Mol Immunol. 2009 Feb;46(4):743-8. doi: 10.1016/j.molimm.2008.08.277. Epub 2008 Nov 8.
Macrophages that react against pathogenic organisms can also be activated with artificial nanometric units consisting of gold nanoparticles (Au NPs) with a peptide coating. Using bone marrow-derived macrophages, here we show that these cells have the capacity to recognize Au NPs once conjugated to two biomedically relevant peptides, the amyloid growth inhibitory peptide (AGIP) and the sweet arrow peptide (SAP), while they do not recognize peptides or NPs alone. The recognition of these conjugates by macrophages is mediated by a pattern recognition receptor, the TLR-4. Consequently, pro-inflammatory cytokines such as TNF-alpha, IL-1 beta and IL-6, as well as nitric oxide synthase were induced and macrophage proliferation was stopped when exposed to the peptide-conjugated Au NPs. Contamination by lipopolysaccharide in our experimental system was excluded. Furthermore, macrophage activation appeared to be independent of peptide length and polarity. As a result of macrophage activation, conjugated Au NPs were internalized and processed. These results open up a new avenue in the world of adjuvants and illustrate the basic requirements for the design of NP conjugates that efficiently reach their target.

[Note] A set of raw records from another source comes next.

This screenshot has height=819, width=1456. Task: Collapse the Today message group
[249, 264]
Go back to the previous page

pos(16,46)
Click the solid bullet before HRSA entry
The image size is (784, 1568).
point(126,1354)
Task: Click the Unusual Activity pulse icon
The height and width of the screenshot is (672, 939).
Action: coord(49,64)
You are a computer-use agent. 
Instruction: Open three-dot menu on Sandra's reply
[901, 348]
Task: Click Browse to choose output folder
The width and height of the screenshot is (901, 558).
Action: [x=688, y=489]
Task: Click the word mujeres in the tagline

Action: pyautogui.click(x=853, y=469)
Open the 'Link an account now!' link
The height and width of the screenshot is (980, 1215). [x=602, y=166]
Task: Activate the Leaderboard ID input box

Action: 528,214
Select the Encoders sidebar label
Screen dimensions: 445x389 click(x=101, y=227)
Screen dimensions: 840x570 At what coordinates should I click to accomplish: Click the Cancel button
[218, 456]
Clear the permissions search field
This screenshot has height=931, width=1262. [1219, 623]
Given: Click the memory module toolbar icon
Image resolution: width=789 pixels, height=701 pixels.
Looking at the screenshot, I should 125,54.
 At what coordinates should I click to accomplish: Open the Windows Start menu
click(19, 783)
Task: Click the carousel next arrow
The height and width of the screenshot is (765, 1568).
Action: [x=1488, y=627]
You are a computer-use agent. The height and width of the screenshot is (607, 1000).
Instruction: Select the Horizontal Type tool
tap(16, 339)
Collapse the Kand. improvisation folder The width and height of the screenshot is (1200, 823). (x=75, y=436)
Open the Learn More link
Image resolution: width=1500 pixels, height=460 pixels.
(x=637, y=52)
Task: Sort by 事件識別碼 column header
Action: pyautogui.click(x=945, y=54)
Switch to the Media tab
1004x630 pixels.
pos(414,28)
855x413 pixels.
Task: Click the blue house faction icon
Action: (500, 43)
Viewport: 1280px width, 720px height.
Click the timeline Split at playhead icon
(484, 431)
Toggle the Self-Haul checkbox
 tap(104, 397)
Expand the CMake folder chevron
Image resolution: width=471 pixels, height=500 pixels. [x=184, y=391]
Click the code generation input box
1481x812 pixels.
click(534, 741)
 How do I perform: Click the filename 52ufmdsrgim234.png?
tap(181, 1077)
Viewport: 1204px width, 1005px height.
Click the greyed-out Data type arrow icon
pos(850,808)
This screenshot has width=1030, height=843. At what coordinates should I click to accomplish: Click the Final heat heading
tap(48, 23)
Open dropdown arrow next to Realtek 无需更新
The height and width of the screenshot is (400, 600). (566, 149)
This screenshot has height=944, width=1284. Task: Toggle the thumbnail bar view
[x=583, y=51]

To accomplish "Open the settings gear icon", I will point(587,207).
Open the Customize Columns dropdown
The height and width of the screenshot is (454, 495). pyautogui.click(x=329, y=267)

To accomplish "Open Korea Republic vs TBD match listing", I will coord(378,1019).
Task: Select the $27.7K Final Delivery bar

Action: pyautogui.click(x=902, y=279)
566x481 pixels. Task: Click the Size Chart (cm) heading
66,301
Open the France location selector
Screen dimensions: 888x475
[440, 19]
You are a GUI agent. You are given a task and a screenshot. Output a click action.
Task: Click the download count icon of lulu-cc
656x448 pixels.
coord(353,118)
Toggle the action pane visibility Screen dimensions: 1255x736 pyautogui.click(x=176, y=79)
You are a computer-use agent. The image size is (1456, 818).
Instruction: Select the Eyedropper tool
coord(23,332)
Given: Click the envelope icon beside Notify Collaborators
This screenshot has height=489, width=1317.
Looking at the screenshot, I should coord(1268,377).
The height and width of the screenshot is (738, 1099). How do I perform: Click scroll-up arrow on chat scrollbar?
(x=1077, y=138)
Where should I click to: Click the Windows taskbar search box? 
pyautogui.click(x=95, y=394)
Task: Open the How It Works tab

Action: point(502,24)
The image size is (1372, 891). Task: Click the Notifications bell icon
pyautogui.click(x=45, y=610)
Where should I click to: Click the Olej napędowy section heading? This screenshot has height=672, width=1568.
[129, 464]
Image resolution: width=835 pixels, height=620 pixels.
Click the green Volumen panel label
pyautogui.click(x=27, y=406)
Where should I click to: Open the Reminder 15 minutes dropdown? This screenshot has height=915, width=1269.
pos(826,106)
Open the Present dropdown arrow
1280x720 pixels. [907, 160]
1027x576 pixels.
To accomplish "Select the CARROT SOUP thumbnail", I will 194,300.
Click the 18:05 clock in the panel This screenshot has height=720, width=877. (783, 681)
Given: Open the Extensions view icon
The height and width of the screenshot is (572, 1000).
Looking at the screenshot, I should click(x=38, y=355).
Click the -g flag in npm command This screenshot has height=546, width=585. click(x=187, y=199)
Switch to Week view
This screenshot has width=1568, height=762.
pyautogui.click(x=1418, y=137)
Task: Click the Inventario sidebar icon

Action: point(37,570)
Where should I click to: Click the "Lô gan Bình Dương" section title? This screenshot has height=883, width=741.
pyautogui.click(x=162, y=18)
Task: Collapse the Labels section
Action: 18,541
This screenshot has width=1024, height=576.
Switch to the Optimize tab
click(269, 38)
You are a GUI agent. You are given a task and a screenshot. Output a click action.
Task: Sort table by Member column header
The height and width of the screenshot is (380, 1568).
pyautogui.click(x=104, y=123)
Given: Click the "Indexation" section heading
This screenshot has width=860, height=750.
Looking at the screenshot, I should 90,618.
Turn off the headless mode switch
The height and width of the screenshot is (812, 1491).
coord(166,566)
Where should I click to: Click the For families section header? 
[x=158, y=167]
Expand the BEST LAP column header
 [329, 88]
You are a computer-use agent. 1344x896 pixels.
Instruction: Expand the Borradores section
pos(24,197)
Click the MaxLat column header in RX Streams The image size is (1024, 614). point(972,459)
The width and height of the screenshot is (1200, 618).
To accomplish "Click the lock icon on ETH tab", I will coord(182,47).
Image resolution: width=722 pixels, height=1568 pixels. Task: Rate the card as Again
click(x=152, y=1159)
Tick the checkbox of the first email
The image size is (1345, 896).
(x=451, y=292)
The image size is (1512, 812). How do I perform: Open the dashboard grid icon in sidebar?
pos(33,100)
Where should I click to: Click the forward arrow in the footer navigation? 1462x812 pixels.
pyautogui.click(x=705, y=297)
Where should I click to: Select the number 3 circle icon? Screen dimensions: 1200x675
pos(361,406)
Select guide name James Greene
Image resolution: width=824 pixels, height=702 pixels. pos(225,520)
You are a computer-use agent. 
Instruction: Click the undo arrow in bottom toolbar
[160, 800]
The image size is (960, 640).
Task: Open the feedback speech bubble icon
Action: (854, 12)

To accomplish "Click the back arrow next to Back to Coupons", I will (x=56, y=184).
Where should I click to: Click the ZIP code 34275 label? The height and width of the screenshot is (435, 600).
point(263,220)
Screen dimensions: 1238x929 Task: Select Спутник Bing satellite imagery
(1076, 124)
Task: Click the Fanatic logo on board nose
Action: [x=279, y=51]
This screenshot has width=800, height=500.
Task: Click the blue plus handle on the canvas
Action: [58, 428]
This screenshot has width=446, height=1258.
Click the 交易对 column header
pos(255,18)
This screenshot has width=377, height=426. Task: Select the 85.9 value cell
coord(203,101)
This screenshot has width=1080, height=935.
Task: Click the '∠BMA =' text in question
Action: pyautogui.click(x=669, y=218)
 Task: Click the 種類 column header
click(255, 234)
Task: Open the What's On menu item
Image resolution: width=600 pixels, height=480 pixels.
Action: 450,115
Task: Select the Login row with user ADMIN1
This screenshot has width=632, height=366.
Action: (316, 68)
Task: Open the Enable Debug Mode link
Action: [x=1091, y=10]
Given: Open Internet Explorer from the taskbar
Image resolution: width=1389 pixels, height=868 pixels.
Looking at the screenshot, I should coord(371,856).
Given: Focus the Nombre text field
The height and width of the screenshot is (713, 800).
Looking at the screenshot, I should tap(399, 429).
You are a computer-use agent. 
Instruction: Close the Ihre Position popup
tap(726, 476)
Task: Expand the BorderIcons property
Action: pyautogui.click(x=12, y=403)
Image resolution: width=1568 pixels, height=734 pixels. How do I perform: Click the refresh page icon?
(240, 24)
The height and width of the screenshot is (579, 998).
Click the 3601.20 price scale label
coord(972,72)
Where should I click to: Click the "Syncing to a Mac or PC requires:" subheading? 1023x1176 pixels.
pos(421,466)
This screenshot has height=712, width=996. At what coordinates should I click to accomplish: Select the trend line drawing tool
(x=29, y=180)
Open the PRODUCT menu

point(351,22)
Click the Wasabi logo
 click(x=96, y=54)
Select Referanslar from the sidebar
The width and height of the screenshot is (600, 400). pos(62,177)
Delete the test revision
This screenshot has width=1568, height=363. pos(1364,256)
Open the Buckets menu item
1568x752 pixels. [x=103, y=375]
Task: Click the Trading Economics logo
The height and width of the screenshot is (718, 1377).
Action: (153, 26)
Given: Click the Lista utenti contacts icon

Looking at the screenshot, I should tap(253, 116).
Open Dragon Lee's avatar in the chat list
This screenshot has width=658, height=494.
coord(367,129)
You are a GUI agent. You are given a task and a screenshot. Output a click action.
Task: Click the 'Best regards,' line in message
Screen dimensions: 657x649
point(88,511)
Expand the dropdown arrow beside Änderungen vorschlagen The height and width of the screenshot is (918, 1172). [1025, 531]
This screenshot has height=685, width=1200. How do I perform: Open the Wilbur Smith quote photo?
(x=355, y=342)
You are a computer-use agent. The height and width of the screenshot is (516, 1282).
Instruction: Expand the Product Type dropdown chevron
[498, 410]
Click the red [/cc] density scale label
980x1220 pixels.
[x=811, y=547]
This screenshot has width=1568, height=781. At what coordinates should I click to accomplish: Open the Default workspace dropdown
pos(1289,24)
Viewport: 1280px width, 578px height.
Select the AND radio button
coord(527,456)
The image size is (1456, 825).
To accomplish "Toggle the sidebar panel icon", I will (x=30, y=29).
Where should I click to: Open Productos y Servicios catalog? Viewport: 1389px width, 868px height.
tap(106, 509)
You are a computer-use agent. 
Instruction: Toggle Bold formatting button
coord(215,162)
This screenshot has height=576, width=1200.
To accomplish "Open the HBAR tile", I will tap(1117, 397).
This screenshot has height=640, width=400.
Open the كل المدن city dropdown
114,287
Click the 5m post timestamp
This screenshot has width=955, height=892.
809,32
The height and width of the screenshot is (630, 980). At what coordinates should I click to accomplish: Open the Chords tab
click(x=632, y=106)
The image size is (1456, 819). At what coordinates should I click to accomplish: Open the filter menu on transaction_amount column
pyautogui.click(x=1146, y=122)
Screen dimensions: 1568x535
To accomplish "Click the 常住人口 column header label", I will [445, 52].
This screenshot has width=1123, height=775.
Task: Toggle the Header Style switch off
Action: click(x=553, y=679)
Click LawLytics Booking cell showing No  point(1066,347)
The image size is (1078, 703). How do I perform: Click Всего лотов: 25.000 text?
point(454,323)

可通过由带有肽涂层的金纳米颗粒(Au NPs)构成的人工纳米单元激活对病原生物产生反应的巨噬细胞。我们利用骨髓来源的巨噬细胞证明,这些细胞一旦与两种具有生物医学相关性的肽——淀粉样生长抑制肽(AGIP)和甜箭肽(SAP)偶联,就有能力识别Au NPs,而它们单独无法识别肽或纳米颗粒。巨噬细胞对这些偶联物的识别由一种模式识别受体TLR-4介导。因此,当暴露于肽偶联的Au NPs时,促炎细胞因子如TNF-α、IL-1β和IL-6以及一氧化氮合酶被诱导,巨噬细胞增殖停止。我们的实验系统排除了脂多糖污染。此外,巨噬细胞激活似乎与肽的长度和极性无关。由于巨噬细胞被激活,偶联的Au NPs被内化并加工。这些结果在佐剂领域开辟了一条新途径,并阐明了有效靶向的纳米颗粒偶联物设计的基本要求。